Actuaries Institute issues warning about superannuation shortfalls


Elayne Grace

In a submission to Treasury, the Actuaries Institute finds:

  • More people risk falling outside superannuation guarantee as gig economy expands.
  • There is scant encouragement for Australia’s older workers to keep working.
  • Complexity and uncertainty dominate at the point where superannuation, the Age Pension and Aged Care meet.

The Actuaries Institute says more Australians will fall outside the retirement income system as the gig economy grows, and the cost will be borne by all Australian taxpayers.

In a paper submitted to Treasury’s Retirement Income Review Panel, the Institute identifies shortcomings in Australia’s retirement policies, including the fact few Australians understand its objectives.

There is a belief among older Australians that they are entitled to an Age Pension but “there is a belief among younger generations that the Age Pension may not be there when they retire,” it states.

“Accumulation based superannuation puts inflation, investment, longevity, expense and other risks into the individual’s hands,” the submission noted.

But “there is a real risk that the Age Pension, plus an individual’s superannuation savings combined, may not be sufficient to provide an adequate retirement income due to a combination of factors.” These could include low contributions, insufficient investment returns, a reluctance to spend or because people live too long, outlasting their money.

The government-appointed Panel called for submissions to help identify how Australians are supported in retirement; the role of the Age Pension, compulsory superannuation and voluntary savings, including home ownership.

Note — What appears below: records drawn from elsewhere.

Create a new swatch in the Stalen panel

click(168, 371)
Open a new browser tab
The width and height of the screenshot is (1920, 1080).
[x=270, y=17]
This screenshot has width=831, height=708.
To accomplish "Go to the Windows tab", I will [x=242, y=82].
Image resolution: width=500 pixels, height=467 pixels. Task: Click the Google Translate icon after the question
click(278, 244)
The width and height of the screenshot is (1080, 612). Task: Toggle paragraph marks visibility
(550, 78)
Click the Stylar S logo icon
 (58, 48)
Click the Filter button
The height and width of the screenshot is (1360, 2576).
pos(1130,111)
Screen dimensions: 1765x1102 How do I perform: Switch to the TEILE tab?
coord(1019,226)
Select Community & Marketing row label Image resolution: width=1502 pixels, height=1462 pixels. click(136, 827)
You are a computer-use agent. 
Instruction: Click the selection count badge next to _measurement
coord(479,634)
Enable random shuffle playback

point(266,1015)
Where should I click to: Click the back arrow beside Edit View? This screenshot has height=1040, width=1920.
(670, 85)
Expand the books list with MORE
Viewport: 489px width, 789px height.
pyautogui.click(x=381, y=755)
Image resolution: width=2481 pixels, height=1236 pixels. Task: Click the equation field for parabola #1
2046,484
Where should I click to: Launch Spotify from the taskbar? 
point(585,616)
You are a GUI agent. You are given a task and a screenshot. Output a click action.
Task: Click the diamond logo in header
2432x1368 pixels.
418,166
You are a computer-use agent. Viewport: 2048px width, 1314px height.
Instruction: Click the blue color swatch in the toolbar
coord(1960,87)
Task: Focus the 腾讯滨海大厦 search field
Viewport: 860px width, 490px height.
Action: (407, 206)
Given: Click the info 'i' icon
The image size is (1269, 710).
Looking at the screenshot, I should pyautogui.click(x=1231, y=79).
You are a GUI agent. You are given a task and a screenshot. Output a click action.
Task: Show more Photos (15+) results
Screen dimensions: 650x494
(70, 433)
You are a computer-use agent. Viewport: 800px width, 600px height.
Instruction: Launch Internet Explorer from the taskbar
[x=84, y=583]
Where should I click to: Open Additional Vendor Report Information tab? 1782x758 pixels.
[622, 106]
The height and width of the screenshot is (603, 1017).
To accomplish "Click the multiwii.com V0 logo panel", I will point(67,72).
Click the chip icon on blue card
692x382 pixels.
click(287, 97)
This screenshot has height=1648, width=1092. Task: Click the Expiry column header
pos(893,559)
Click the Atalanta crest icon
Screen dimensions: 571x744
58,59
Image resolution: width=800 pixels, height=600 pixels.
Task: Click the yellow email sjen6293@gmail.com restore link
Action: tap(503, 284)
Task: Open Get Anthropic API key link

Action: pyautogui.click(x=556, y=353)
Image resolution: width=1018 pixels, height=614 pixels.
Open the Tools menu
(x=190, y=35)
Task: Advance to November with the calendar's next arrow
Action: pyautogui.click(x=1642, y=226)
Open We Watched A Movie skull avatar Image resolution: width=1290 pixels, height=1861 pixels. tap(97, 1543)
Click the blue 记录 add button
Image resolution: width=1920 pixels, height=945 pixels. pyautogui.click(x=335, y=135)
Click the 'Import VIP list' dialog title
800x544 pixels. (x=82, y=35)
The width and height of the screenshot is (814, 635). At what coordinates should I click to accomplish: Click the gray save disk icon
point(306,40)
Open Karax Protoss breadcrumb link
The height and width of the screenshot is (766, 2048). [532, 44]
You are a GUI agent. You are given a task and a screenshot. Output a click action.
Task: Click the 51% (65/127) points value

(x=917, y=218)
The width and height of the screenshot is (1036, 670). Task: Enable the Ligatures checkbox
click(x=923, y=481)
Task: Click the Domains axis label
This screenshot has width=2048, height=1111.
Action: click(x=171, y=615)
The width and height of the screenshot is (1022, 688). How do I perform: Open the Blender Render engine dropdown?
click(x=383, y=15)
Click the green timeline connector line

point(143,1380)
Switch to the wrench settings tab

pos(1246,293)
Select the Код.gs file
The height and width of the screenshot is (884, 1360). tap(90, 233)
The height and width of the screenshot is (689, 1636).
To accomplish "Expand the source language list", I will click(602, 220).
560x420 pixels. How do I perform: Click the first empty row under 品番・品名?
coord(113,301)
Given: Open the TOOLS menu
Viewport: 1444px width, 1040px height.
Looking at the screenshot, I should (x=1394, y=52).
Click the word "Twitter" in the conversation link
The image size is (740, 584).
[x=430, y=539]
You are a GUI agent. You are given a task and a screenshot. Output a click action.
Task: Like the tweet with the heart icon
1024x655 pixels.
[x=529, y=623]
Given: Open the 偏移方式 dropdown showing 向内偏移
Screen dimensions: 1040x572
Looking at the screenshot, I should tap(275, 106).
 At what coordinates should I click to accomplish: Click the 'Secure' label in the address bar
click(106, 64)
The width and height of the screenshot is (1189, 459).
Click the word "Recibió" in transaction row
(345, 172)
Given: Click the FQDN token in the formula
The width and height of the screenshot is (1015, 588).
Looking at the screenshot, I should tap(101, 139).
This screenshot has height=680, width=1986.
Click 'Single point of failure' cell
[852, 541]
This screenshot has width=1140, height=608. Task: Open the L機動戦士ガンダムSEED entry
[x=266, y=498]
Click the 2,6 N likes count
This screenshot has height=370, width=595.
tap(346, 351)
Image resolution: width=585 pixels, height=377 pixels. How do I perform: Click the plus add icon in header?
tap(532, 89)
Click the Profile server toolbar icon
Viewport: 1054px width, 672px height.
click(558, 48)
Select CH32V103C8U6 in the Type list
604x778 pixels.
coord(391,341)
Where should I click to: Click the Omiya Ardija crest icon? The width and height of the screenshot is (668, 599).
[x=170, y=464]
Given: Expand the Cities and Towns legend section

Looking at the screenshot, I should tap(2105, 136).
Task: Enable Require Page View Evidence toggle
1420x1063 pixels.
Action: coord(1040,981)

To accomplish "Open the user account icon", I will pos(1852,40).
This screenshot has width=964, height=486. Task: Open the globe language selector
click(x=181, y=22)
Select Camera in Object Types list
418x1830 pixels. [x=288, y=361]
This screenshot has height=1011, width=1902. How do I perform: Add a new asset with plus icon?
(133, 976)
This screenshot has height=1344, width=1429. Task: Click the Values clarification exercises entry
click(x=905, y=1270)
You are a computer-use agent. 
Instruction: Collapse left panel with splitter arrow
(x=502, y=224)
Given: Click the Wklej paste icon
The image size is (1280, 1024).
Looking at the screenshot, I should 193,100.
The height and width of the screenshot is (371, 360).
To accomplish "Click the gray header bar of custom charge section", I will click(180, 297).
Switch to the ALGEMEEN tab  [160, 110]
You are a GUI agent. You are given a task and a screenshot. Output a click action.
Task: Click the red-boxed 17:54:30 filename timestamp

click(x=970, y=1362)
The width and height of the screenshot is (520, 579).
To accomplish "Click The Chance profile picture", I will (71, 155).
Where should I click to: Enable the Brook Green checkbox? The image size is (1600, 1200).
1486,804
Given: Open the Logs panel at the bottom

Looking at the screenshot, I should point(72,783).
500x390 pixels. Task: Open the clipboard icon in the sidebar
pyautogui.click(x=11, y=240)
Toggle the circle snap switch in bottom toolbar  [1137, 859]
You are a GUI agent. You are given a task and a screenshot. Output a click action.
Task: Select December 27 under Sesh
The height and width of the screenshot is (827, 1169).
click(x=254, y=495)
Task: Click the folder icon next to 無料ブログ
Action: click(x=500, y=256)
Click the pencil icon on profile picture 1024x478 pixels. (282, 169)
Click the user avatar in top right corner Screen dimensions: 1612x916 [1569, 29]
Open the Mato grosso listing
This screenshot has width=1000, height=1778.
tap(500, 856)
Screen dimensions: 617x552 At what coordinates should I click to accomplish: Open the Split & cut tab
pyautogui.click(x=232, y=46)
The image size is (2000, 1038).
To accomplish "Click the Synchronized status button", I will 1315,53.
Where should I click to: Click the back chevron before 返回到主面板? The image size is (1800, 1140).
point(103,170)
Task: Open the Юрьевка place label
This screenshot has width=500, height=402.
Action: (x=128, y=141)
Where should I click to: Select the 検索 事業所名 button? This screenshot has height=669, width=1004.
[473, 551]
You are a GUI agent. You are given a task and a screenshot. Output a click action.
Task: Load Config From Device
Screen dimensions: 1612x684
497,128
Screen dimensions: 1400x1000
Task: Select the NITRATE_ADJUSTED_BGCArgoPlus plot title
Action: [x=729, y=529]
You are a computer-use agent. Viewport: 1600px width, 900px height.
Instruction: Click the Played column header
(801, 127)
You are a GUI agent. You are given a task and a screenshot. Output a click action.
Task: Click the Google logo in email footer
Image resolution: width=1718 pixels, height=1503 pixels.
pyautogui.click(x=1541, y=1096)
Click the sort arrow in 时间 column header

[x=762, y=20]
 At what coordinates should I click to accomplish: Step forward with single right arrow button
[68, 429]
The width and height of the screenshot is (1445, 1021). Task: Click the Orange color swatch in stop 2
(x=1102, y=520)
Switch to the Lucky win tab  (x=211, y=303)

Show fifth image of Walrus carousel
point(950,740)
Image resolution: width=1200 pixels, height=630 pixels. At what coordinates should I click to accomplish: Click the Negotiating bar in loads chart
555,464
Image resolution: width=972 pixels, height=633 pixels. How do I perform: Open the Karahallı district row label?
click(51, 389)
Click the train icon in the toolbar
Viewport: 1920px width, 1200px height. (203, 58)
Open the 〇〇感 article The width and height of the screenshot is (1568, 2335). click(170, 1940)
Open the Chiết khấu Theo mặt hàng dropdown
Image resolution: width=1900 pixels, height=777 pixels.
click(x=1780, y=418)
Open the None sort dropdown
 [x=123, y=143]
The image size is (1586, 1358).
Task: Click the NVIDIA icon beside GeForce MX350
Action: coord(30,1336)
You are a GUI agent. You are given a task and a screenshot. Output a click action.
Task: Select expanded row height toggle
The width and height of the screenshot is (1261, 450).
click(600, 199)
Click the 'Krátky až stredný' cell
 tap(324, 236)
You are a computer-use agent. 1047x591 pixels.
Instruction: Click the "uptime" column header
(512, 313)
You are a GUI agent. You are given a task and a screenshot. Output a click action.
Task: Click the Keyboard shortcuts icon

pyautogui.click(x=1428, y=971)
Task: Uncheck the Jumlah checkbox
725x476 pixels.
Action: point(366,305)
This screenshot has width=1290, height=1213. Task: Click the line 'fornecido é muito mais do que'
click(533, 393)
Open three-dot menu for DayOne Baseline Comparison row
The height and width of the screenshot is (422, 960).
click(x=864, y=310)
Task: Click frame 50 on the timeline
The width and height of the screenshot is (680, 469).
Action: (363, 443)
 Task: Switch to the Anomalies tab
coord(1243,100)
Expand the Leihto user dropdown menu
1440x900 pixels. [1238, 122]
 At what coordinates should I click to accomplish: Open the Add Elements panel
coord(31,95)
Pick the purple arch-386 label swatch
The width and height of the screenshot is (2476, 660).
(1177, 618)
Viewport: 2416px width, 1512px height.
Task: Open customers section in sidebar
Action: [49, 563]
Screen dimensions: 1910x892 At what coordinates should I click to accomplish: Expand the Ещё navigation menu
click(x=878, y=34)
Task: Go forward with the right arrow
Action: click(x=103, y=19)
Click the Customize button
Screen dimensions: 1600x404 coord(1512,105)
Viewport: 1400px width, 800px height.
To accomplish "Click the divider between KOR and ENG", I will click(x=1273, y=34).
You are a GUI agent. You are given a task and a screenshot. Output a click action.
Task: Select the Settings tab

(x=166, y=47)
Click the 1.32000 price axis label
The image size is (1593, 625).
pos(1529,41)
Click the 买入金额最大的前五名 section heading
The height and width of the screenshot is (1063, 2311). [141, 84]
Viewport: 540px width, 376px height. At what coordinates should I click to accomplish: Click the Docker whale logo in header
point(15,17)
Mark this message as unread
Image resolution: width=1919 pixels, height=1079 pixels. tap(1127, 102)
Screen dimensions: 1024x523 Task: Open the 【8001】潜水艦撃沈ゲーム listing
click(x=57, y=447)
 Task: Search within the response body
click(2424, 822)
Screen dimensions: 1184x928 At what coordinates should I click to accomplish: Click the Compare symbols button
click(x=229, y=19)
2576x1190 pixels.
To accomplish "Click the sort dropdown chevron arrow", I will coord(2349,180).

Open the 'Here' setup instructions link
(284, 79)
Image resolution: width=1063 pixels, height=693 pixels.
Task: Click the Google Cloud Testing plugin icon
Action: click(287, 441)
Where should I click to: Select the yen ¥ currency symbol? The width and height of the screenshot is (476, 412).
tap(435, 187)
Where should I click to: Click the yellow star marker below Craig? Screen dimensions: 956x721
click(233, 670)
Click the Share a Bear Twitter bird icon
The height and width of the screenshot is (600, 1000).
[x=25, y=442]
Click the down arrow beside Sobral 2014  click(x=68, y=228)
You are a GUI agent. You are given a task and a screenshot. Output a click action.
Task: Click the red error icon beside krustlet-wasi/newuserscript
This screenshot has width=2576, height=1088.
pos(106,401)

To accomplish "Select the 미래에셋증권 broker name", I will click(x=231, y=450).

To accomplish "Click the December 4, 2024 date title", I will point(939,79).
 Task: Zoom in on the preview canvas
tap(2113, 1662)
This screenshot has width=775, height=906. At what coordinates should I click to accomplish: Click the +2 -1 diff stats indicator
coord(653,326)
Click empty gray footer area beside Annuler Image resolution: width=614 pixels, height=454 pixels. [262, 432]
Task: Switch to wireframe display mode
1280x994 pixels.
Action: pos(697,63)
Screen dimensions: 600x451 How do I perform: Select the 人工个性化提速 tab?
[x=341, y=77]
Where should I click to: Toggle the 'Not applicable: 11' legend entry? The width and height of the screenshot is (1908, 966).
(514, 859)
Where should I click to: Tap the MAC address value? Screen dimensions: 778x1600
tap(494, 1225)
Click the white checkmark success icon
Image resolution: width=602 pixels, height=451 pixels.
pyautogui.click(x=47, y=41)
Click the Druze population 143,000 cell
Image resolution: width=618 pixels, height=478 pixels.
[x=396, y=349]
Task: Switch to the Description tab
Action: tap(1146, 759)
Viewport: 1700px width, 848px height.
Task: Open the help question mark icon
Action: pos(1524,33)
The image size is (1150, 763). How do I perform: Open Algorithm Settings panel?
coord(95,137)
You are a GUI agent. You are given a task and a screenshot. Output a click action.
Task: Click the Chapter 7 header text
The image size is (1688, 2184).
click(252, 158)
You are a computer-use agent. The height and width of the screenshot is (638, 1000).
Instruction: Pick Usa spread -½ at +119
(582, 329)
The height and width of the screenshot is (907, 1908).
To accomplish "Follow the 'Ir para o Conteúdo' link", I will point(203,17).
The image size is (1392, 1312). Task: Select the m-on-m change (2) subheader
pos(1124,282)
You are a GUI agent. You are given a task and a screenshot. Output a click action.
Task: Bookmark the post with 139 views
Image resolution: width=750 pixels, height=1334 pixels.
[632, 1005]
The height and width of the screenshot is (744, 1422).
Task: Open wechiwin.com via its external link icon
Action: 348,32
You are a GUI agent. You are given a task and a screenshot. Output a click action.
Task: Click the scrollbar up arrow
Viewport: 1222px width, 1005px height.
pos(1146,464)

It will also review public finances, distribution issues across the population over time, and current policy settings.

The Actuaries Institute makes significant contributions to public policy debates, especially in the areas of retirement incomes and superannuation, chief executive Elayne Grace said.

“This review is extremely important, and the institute has already done a significant amount of research that can valuably inform the panel’s deliberations,” Ms Grace said. Australians need a much clearer understanding of how much money they can expect to get during retirement, how this changes as their contributions rise and fall, how much Age Pension they might receive, what impact investment returns have on outcomes, and how super and the Age Pension interact with Aged Care.

Nathan Bonarius, who chaired the working group that prepared the report said: “To answer a basic question such as ‘how much can I spend in retirement with 90% confidence it will last for life?’ can entail millions of stress-testing calculations.” Only a minority of Australians get financial advice that allows them a level of comfort around their retirement savings.

The paper also says that as Australia’s economy changes, and a greater number of people work as casuals or contractors, it is likely some people will retire with much less.

“Going forward, universal coverage for all workers should be the goal of the SG (Superannuation Guarantee) system, whether people are employees, self-employed or participate as part of a growing gig economy,” the paper states. Without coverage, the only fall-back position will be the Age Pension, a cost borne by all taxpayers including those who saved through the SG and made voluntary savings.

The paper warns history shows that “voluntary saving decisions made by households are generally inadequate.”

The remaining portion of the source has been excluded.